▸ ABOUT THIS TASK
Without including any pictures, write out the listing below exactly.

▸ DATA EXTRACT
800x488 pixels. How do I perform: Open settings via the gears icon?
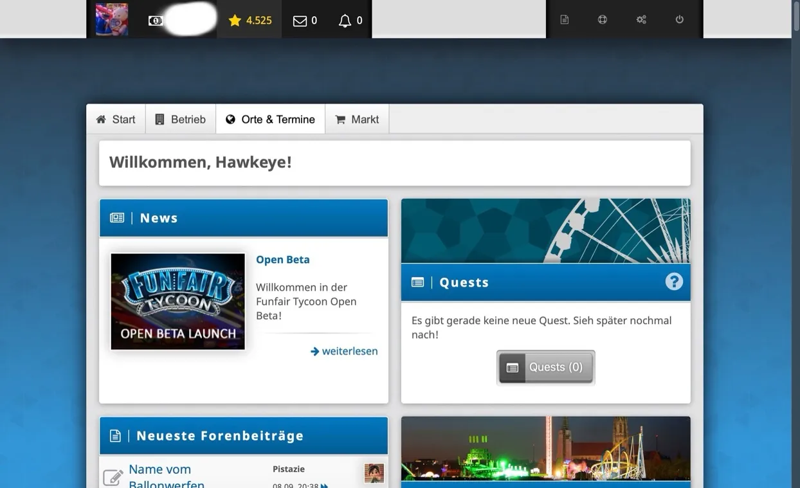tap(641, 19)
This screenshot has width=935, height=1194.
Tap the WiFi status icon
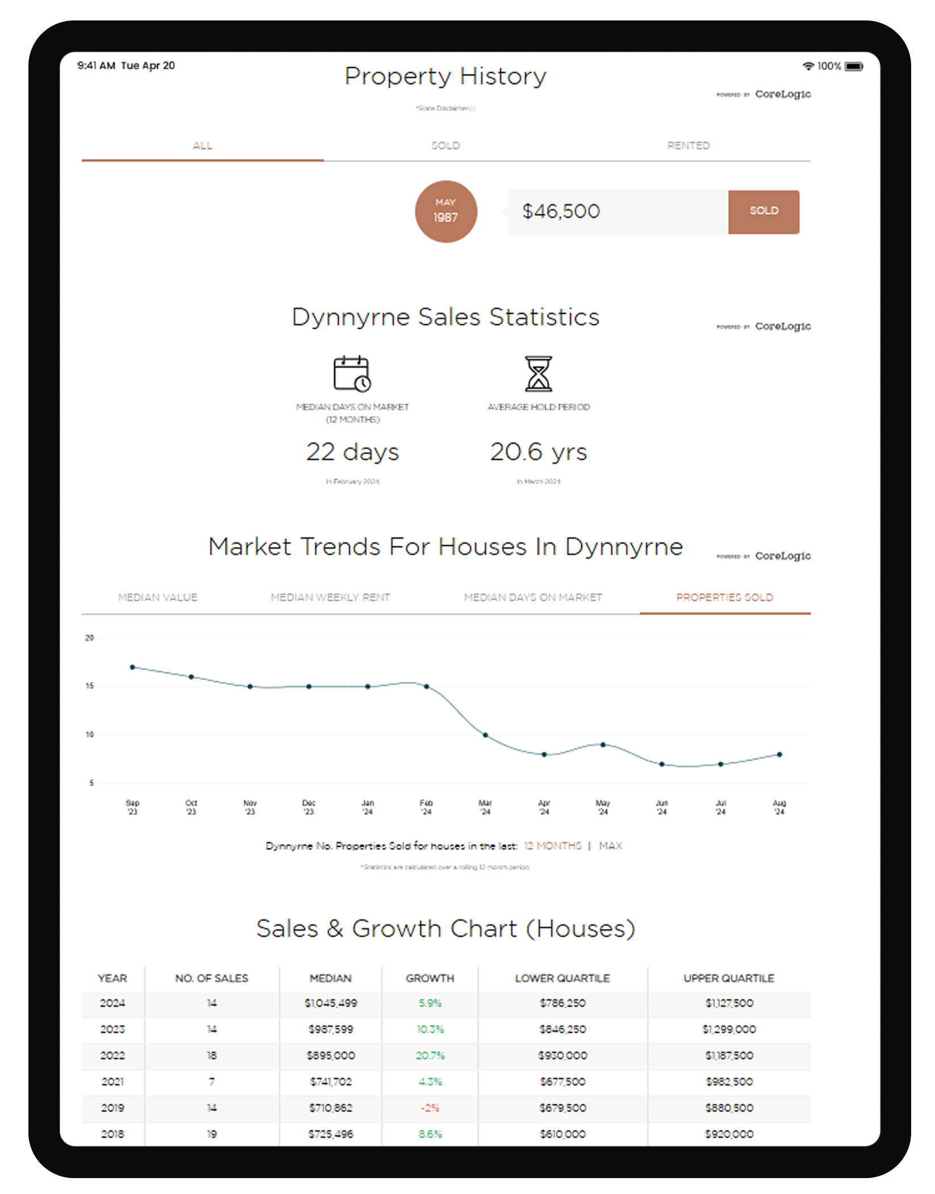coord(808,66)
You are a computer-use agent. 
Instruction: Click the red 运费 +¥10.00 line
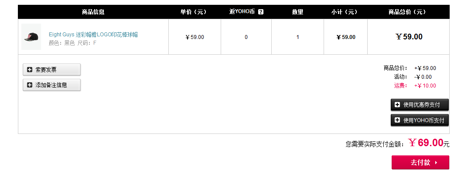[x=415, y=86]
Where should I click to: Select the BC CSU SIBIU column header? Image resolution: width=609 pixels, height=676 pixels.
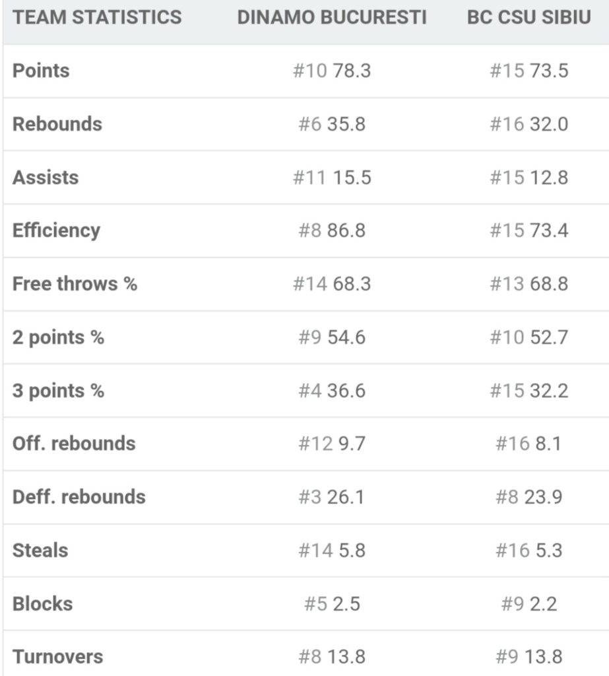click(x=529, y=18)
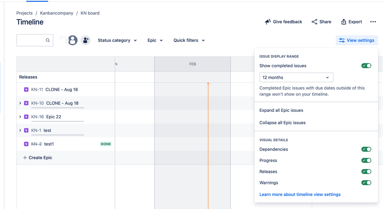Image resolution: width=383 pixels, height=209 pixels.
Task: Disable the Dependencies toggle
Action: (366, 149)
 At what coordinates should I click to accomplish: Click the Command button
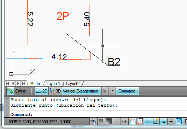click(x=127, y=91)
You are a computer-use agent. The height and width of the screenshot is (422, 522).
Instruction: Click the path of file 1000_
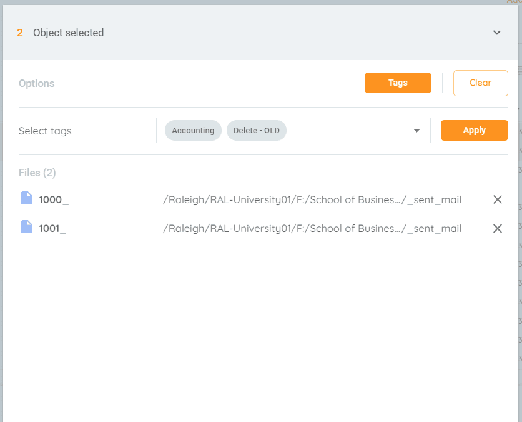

▸ RESPONSE BOX
800x488 pixels. How do I perform: Open settings via the gears icon?
tap(641, 19)
This screenshot has width=935, height=1194.
Tap the WiFi status icon
coord(808,66)
You are a computer-use agent. 
Instruction: Click the red 运费 +¥10.00 line
[x=415, y=86]
Where should I click to: Select the BC CSU SIBIU column header? Image resolution: width=609 pixels, height=676 pixels.
click(x=529, y=18)
Image resolution: width=383 pixels, height=209 pixels.
Task: Disable the Dependencies toggle
Action: (366, 149)
 At what coordinates should I click to accomplish: Click the Command button
click(x=127, y=91)
You are a computer-use agent. The height and width of the screenshot is (422, 522).
Instruction: Click the path of file 1000_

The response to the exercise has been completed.